La tragedia de Adán, escribió Schmemann, es que comía alimentos por sí mismos, apartado de Dios e independientemente de la Fuente de toda vida y amor. Adán no logró ver que el mundo y todos sus bienes, incluidos los alimentos, fueron creados para que el hombre pudiera tener comunión con Dios. Y al hacerlo, Adán demostró que “creía que el alimento tenía vida en sí mismo y que él, al participar de ese alimento, podía ser como Dios”, es decir, tener vida en sí mismo. En una frase impactante, Schmemann dijo que Adán “creía en el alimento, mientras que el único objeto de creencia, de fe, de dependencia es Dios y solo Dios”.
Seguimos siendo esclavos del “alimento”, de todas aquellas cosas en las que consciente o inconscientemente ponemos nuestra confianza en vez de ponerla en Dios. El ayuno, y el hambre que lo acompaña, nos ayuda a despojarnos de esa dependencia, revelando nuestra dolorosa hambre y nuestra dependencia esencial de Dios. Así, leemos:
El diablo le dijo: “Si eres Hijo de Dios, di que esta piedra se convierta en pan”. Jesús le respondió: “Está escrito: No sólo de pan vivirá el hombre” (Lc 4,4-5).Y sin embargo, ¡tratamos de vivir sólo de pan, sólo de dinero, sólo de poder, sólo de sexo y placer! Cuando es solo Cristo quien nos salva de esta tiranía del pecado y de la muerte. Y el ayuno, que es tan esencial para la Cuaresma, dijo Schmemann, es “nuestra entrada y participación en esa experiencia de Cristo mismo por la que Él nos libera de la dependencia total de la comida, de la materia y del mundo”.

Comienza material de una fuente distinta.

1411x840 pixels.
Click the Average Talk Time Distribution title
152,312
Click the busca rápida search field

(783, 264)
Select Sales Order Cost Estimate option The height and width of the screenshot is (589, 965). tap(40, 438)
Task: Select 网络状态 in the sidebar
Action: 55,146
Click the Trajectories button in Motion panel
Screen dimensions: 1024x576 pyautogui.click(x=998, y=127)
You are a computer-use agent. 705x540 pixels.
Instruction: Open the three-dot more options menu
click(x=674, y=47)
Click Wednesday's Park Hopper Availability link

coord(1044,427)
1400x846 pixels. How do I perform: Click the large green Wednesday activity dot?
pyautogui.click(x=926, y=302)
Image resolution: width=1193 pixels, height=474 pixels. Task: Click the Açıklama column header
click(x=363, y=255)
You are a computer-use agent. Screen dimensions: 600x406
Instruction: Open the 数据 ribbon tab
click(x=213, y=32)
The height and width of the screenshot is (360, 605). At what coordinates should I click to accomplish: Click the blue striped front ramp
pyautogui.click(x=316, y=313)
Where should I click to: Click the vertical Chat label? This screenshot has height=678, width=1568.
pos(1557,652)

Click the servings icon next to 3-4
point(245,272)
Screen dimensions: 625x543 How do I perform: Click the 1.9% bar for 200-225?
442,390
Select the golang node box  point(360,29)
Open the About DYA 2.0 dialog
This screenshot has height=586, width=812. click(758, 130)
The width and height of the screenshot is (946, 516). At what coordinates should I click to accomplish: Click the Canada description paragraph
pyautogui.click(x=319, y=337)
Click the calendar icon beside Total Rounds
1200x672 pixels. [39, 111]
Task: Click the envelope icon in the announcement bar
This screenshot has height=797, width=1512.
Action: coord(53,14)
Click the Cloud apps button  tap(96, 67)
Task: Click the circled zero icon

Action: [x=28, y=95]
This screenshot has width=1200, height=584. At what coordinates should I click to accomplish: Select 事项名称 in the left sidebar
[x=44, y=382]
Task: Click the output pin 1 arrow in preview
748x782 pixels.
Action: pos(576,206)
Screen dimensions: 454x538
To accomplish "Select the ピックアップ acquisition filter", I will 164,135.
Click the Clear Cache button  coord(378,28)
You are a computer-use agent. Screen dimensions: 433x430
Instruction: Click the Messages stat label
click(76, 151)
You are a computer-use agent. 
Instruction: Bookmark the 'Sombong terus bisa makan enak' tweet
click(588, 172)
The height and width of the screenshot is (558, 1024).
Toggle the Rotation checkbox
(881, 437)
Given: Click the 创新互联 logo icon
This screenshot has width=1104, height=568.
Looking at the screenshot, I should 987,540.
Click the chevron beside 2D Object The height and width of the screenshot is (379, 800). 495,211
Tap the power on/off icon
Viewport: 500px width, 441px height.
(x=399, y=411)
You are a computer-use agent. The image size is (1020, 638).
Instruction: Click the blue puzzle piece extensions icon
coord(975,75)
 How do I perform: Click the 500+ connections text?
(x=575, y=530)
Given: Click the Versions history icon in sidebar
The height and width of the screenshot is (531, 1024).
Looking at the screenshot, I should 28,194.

El ayuno de alimentos naturales exige un aumento de alimentos sobrenaturales. Y el hambre que sentimos en nuestros cuerpos debería intensificar nuestra hambre de la Palabra de Dios, de la Sagrada Comunión y de la presencia del Espíritu.
En resumen, debemos vivir como si Él hubiera venido, porque así lo hizo. Y la Cuaresma es el momento perfecto para volver a centrarnos en su venida en el pasado, su venida en el presente y su venida futura en gloria.